The guys divert the conversation to discussing a recent hockey game, leaving Ditra and me to chat about clothes and makeup while we share mozzarella sticks and crispy chicken fingers, but something in the back of my mind keeps distracting me. Then I realize it’s not something in the back of my mind at all, but something in the back of the room.

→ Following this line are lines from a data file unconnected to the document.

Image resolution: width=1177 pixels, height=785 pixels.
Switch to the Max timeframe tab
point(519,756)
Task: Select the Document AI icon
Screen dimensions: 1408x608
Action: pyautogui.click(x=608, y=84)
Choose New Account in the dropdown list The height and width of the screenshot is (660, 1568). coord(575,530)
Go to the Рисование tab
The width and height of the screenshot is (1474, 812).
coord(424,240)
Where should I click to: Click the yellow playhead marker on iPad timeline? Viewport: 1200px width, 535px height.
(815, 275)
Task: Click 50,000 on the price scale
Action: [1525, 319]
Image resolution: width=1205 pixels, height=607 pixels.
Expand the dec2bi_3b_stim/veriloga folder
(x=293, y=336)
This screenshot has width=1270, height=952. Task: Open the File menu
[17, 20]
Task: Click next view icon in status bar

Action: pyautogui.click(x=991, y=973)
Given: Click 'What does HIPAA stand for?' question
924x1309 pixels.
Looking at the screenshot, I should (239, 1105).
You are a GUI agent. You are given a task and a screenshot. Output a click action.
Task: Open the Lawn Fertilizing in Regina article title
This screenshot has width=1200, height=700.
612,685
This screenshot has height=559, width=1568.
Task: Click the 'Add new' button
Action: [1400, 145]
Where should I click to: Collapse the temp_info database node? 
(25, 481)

The band has started to play, and a woman’s sultry voice fills the bar. But that’s not it, either. It’s the very distinct sound of guitar echoing after her voice that’s pulling me in, making my heart race. Turning my head toward the stage, I think my eyes must be playing tricks on me at first, but there’s no denying the guy sitting on that stool, playing guitar on the left side of the stage under a blue light, is Evan. He looks different here, out of the park and surrounded by people. He looks sexier. More real. Somehow less of a fantasy.